An international team carried out what they claim to be the first study to quantitatively assess patient preferences for treatment attributes in systemic sclerosis-associated interstitial lung disease (SSc-ILD), given the wide variation between therapies and differing perspectives on them.
First they identified seven SSc-ILD treatment attributes – mode of administration, shortness of breath, skin tightness, cough, tiredness, risk of gastrointestinal adverse events, and risk of serious and non-serious infections – and then asked patients (231) to choose between two alternatives defined by various levels of attribute severity.
The results, published in the journal Rheumatology, showed that patients significantly preferred twice-daily oral treatments and 6-12 monthly infusions (p<0.001 for each), and that treatment choices were primarily influenced by risk of gastrointestinal (GI) side effects (relative attribute importance [RAI] 25%) or risk of infections (RAI 20%).
The research also revealed that from the patient perspective, improvements in shortness of breath (RAI 18%) and type and severity of cough (RAI 14%) were each of more importance than an improvement in skin tightness (RAI 8%).
With regard to benefit-risk trade-offs, patients were willing to accept an extra 21% risk of GI side effects if it meant frequency of infusions would be cut from monthly to 6-12 monthly, or an additional 15% higher risk if switching to an oral twice daily regimen.
An extra 28% risk of GI adverse events was considered acceptable if it meant that patients’ persistent cough was easier to tolerate, while a 37% higher risk was deemed acceptable if it meant breathlessness would only be experienced during routine activities as opposed to at rest as well.

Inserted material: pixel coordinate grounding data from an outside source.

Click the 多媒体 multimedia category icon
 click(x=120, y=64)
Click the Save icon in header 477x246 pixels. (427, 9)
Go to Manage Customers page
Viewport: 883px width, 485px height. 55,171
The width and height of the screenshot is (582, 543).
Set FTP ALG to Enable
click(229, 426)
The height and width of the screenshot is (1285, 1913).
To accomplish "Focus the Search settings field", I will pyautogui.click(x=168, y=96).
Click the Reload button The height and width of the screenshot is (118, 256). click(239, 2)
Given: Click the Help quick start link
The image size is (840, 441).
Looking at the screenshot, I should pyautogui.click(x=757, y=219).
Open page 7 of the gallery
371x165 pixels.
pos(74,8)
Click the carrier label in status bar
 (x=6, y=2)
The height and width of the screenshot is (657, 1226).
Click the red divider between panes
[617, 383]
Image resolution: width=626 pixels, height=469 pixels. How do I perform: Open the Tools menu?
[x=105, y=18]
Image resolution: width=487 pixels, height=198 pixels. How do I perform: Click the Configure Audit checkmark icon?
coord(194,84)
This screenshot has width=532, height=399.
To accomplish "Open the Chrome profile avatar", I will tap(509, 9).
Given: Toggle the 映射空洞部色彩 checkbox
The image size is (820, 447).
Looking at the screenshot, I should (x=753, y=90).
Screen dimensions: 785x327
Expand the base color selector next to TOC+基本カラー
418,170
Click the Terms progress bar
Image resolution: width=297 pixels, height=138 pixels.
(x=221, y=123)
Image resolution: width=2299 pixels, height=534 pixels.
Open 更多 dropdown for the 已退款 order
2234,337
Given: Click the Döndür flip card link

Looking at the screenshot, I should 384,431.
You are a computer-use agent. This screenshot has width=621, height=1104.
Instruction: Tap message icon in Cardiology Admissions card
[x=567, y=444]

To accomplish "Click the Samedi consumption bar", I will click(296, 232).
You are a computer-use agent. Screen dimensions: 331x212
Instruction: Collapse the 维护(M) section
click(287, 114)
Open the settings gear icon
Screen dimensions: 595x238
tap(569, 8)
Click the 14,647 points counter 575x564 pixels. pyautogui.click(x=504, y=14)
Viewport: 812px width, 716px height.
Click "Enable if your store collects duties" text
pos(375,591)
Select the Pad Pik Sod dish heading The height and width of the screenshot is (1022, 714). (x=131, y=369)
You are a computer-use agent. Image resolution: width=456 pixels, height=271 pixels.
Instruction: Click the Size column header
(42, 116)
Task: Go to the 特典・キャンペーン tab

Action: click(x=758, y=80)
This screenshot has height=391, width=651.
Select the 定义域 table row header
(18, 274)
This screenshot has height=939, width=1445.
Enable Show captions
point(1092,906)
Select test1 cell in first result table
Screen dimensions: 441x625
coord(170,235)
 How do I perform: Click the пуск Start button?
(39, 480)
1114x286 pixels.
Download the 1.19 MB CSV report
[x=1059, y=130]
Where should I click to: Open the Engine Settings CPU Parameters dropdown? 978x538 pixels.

The authors said patients in the study had “established preferences, placed high importance on avoiding AEs, and were willing and able to make trade-offs between attributes when considering treatment options,” which provides “a solid foundation for shared decision-making in routine clinical practice”.
While the study did have limitations, such as a low response rate and no data on patient characteristics, its results “can help inform discussions between patients and physicians regarding risks and benefits,” of SSc-ILD treatment, and “knowledge about preferences can also help tailor information materials to support informed decision-making,” they concluded.